Stored items:
....................

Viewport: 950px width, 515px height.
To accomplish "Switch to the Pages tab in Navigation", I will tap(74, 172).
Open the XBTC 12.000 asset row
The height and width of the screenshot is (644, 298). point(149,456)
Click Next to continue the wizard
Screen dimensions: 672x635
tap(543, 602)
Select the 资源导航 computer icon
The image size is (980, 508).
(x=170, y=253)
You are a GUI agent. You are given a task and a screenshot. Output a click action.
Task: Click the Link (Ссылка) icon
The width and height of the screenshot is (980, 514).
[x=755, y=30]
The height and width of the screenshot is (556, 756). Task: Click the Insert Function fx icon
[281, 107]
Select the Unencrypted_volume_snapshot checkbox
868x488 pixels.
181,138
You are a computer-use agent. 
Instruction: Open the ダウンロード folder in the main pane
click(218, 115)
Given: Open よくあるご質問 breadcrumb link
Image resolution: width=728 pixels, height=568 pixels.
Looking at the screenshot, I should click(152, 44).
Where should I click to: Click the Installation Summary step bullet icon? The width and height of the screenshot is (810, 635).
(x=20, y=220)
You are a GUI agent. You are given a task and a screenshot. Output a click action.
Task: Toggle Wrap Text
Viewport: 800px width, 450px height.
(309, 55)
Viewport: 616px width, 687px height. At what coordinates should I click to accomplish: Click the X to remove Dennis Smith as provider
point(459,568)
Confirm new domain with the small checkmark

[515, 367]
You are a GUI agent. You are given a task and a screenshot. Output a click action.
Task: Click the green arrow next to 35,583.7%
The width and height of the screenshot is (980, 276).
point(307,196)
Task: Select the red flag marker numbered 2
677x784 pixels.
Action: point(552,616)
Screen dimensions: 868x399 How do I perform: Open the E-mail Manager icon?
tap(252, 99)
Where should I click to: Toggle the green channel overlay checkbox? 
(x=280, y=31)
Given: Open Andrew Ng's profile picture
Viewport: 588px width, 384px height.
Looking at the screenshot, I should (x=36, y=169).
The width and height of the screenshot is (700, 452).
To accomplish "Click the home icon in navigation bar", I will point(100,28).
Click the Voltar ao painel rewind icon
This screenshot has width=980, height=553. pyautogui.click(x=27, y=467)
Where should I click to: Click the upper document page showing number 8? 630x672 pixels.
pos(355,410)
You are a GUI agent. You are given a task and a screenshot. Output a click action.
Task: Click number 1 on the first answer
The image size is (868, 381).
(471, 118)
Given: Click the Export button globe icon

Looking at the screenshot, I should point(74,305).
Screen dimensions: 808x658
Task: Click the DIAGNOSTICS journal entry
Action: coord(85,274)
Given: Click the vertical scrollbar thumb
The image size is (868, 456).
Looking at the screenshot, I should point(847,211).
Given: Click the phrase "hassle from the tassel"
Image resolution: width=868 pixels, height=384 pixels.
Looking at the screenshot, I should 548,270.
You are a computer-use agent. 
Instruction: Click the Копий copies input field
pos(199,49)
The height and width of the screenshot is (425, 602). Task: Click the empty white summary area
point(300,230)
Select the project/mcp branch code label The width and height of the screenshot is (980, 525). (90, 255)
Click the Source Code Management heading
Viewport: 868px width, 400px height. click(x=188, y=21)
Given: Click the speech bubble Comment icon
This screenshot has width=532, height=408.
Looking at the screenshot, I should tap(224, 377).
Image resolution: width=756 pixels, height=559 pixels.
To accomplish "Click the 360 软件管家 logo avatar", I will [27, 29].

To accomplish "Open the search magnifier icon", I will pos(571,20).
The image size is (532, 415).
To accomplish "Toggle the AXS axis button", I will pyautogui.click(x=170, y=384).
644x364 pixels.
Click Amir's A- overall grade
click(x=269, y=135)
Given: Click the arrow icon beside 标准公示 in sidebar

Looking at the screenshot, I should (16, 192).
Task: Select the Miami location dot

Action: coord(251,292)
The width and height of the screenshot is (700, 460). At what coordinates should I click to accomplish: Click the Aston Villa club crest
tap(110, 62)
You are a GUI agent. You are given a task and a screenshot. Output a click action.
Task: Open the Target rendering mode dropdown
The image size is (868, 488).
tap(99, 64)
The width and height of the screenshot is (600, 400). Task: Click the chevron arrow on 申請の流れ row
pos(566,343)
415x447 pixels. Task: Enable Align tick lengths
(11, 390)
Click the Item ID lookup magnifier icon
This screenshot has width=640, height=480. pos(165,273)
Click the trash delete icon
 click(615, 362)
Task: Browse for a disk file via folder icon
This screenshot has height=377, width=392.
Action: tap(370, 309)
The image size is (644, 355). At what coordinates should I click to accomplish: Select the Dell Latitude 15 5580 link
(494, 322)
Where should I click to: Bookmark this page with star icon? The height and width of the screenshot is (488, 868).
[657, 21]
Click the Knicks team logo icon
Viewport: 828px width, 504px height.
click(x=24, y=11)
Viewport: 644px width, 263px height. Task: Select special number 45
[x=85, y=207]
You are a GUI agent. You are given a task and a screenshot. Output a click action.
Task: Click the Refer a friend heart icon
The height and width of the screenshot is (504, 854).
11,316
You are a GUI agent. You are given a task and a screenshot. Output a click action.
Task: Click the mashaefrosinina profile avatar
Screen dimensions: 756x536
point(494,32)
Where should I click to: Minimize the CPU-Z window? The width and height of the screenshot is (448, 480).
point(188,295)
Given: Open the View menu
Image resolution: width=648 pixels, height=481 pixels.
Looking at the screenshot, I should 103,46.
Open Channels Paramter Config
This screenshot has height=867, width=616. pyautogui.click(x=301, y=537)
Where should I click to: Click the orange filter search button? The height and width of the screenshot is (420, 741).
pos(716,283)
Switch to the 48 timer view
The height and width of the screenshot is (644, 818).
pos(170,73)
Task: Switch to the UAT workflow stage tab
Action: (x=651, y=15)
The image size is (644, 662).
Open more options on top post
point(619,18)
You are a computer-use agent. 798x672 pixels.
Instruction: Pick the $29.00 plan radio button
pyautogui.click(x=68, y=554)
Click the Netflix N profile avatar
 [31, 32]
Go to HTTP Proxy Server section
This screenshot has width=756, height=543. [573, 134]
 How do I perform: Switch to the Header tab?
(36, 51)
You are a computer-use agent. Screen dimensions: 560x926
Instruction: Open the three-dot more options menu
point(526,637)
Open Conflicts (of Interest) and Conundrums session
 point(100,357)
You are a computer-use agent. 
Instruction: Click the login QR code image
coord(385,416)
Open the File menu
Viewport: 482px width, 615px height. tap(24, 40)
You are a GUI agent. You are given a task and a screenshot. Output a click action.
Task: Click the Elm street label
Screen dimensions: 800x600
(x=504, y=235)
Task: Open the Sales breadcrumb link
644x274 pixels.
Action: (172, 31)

....................

ASSIGNMENT — Line by line, please copy the records above exactly.

OUTPUT FOR THIS TASK —
Viewport: 950px width, 515px height.
To accomplish "Switch to the Pages tab in Navigation", I will tap(74, 172).
Open the XBTC 12.000 asset row
The height and width of the screenshot is (644, 298). point(149,456)
Click Next to continue the wizard
Screen dimensions: 672x635
tap(543, 602)
Select the 资源导航 computer icon
The image size is (980, 508).
(x=170, y=253)
You are a GUI agent. You are given a task and a screenshot. Output a click action.
Task: Click the Link (Ссылка) icon
The width and height of the screenshot is (980, 514).
[x=755, y=30]
The height and width of the screenshot is (556, 756). Task: Click the Insert Function fx icon
[281, 107]
Select the Unencrypted_volume_snapshot checkbox
868x488 pixels.
181,138
You are a computer-use agent. 
Instruction: Open the ダウンロード folder in the main pane
click(218, 115)
Given: Open よくあるご質問 breadcrumb link
Image resolution: width=728 pixels, height=568 pixels.
Looking at the screenshot, I should click(152, 44).
Where should I click to: Click the Installation Summary step bullet icon? The width and height of the screenshot is (810, 635).
(x=20, y=220)
You are a GUI agent. You are given a task and a screenshot. Output a click action.
Task: Toggle Wrap Text
Viewport: 800px width, 450px height.
(309, 55)
Viewport: 616px width, 687px height. At what coordinates should I click to accomplish: Click the X to remove Dennis Smith as provider
point(459,568)
Confirm new domain with the small checkmark

[515, 367]
You are a GUI agent. You are given a task and a screenshot. Output a click action.
Task: Click the green arrow next to 35,583.7%
The width and height of the screenshot is (980, 276).
point(307,196)
Task: Select the red flag marker numbered 2
677x784 pixels.
Action: point(552,616)
Screen dimensions: 868x399 How do I perform: Open the E-mail Manager icon?
tap(252, 99)
Where should I click to: Toggle the green channel overlay checkbox? 
(x=280, y=31)
Given: Open Andrew Ng's profile picture
Viewport: 588px width, 384px height.
Looking at the screenshot, I should (x=36, y=169).
The width and height of the screenshot is (700, 452).
To accomplish "Click the home icon in navigation bar", I will point(100,28).
Click the Voltar ao painel rewind icon
This screenshot has width=980, height=553. pyautogui.click(x=27, y=467)
Where should I click to: Click the upper document page showing number 8? 630x672 pixels.
pos(355,410)
You are a GUI agent. You are given a task and a screenshot. Output a click action.
Task: Click number 1 on the first answer
The image size is (868, 381).
(471, 118)
Given: Click the Export button globe icon

Looking at the screenshot, I should point(74,305).
Screen dimensions: 808x658
Task: Click the DIAGNOSTICS journal entry
Action: coord(85,274)
Given: Click the vertical scrollbar thumb
The image size is (868, 456).
Looking at the screenshot, I should point(847,211).
Given: Click the phrase "hassle from the tassel"
Image resolution: width=868 pixels, height=384 pixels.
Looking at the screenshot, I should 548,270.
You are a computer-use agent. 
Instruction: Click the Копий copies input field
pos(199,49)
The height and width of the screenshot is (425, 602). Task: Click the empty white summary area
point(300,230)
Select the project/mcp branch code label The width and height of the screenshot is (980, 525). (90, 255)
Click the Source Code Management heading
Viewport: 868px width, 400px height. click(x=188, y=21)
Given: Click the speech bubble Comment icon
This screenshot has width=532, height=408.
Looking at the screenshot, I should tap(224, 377).
Image resolution: width=756 pixels, height=559 pixels.
To accomplish "Click the 360 软件管家 logo avatar", I will [27, 29].

To accomplish "Open the search magnifier icon", I will pos(571,20).
The image size is (532, 415).
To accomplish "Toggle the AXS axis button", I will pyautogui.click(x=170, y=384).
644x364 pixels.
Click Amir's A- overall grade
click(x=269, y=135)
Given: Click the arrow icon beside 标准公示 in sidebar

Looking at the screenshot, I should (16, 192).
Task: Select the Miami location dot

Action: coord(251,292)
The width and height of the screenshot is (700, 460). At what coordinates should I click to accomplish: Click the Aston Villa club crest
tap(110, 62)
You are a GUI agent. You are given a task and a screenshot. Output a click action.
Task: Open the Target rendering mode dropdown
The image size is (868, 488).
tap(99, 64)
The width and height of the screenshot is (600, 400). Task: Click the chevron arrow on 申請の流れ row
pos(566,343)
415x447 pixels. Task: Enable Align tick lengths
(11, 390)
Click the Item ID lookup magnifier icon
This screenshot has width=640, height=480. pos(165,273)
Click the trash delete icon
 click(615, 362)
Task: Browse for a disk file via folder icon
This screenshot has height=377, width=392.
Action: tap(370, 309)
The image size is (644, 355). At what coordinates should I click to accomplish: Select the Dell Latitude 15 5580 link
(494, 322)
Where should I click to: Bookmark this page with star icon? The height and width of the screenshot is (488, 868).
[657, 21]
Click the Knicks team logo icon
Viewport: 828px width, 504px height.
click(x=24, y=11)
Viewport: 644px width, 263px height. Task: Select special number 45
[x=85, y=207]
You are a GUI agent. You are given a task and a screenshot. Output a click action.
Task: Click the Refer a friend heart icon
The height and width of the screenshot is (504, 854).
11,316
You are a GUI agent. You are given a task and a screenshot. Output a click action.
Task: Click the mashaefrosinina profile avatar
Screen dimensions: 756x536
point(494,32)
Where should I click to: Minimize the CPU-Z window? The width and height of the screenshot is (448, 480).
point(188,295)
Given: Open the View menu
Image resolution: width=648 pixels, height=481 pixels.
Looking at the screenshot, I should 103,46.
Open Channels Paramter Config
This screenshot has height=867, width=616. pyautogui.click(x=301, y=537)
Where should I click to: Click the orange filter search button? The height and width of the screenshot is (420, 741).
pos(716,283)
Switch to the 48 timer view
The height and width of the screenshot is (644, 818).
pos(170,73)
Task: Switch to the UAT workflow stage tab
Action: (x=651, y=15)
The image size is (644, 662).
Open more options on top post
point(619,18)
You are a computer-use agent. 798x672 pixels.
Instruction: Pick the $29.00 plan radio button
pyautogui.click(x=68, y=554)
Click the Netflix N profile avatar
 [31, 32]
Go to HTTP Proxy Server section
This screenshot has width=756, height=543. [573, 134]
 How do I perform: Switch to the Header tab?
(36, 51)
You are a computer-use agent. Screen dimensions: 560x926
Instruction: Open the three-dot more options menu
point(526,637)
Open Conflicts (of Interest) and Conundrums session
 point(100,357)
You are a computer-use agent. 
Instruction: Click the login QR code image
coord(385,416)
Open the File menu
Viewport: 482px width, 615px height. tap(24, 40)
You are a GUI agent. You are given a task and a screenshot. Output a click action.
Task: Click the Elm street label
Screen dimensions: 800x600
(x=504, y=235)
Task: Open the Sales breadcrumb link
644x274 pixels.
Action: (172, 31)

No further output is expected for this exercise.